Iridoviral DNA polymerase has been considered to be involved in virus genome replication [19]. Iridoviral PCNA was also considered to be involved in nucleic acid synthesis [34]. RGV-91R was identified as a late protein, and its homologue in a member of genus Ranavirus was identified as a structural protein [35,36]. In this study, the effects of RGV-63R, RGV-91R, and the interaction between the two proteins on RGV replication in GSTCs or EPCs were further analyzed. The results showed that overexpression of RGV-63R or RGV-91R in both GSTCs and EPCs significantly increased RGV genome copies. This indicated that RGV-63R and RGV-91R both promote RGV replication.

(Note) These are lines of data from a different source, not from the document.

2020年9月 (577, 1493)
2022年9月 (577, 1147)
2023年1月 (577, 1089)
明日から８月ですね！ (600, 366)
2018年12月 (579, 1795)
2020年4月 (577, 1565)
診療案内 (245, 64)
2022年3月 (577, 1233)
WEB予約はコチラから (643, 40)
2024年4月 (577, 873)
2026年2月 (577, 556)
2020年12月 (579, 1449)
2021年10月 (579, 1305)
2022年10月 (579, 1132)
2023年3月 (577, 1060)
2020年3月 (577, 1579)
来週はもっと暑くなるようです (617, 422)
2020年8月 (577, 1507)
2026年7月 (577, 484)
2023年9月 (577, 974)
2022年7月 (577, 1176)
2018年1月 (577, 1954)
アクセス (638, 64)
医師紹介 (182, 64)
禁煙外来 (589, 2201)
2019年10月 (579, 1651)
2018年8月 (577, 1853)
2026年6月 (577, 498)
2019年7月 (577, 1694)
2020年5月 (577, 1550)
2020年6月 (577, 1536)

An interesting phenomenon is that the number of RGV genomic copies was lower in GSTCs when the two proteins were coexpressed compared to proteins expressed alone, but it was higher in EPCs when the two proteins were coexpressed. It has been reported that some host proteins inhibit ranavirus replication [37]. It has also been reported that antiviral activities of some cellular proteins are species-specific [38,39]. Whether co-expression of the two proteins in GSTCs or EPCs is associated with these similar host proteins needs further research. It also may result from the preparation of virus stocks. Compared with virus replication in EPCs, the virus was always multiplied in GSTCs, implying that the RGV genome replication in GSTCs might be more efficient. However, more experiments are required to confirm and explain this mechanism.

In conclusion, this report is the first confirmation and description of ranaviral protein–protein interactions that promote virus genome replication in cells from different species, which provides novel molecular evidence and insights for ranavirus cross-species infection.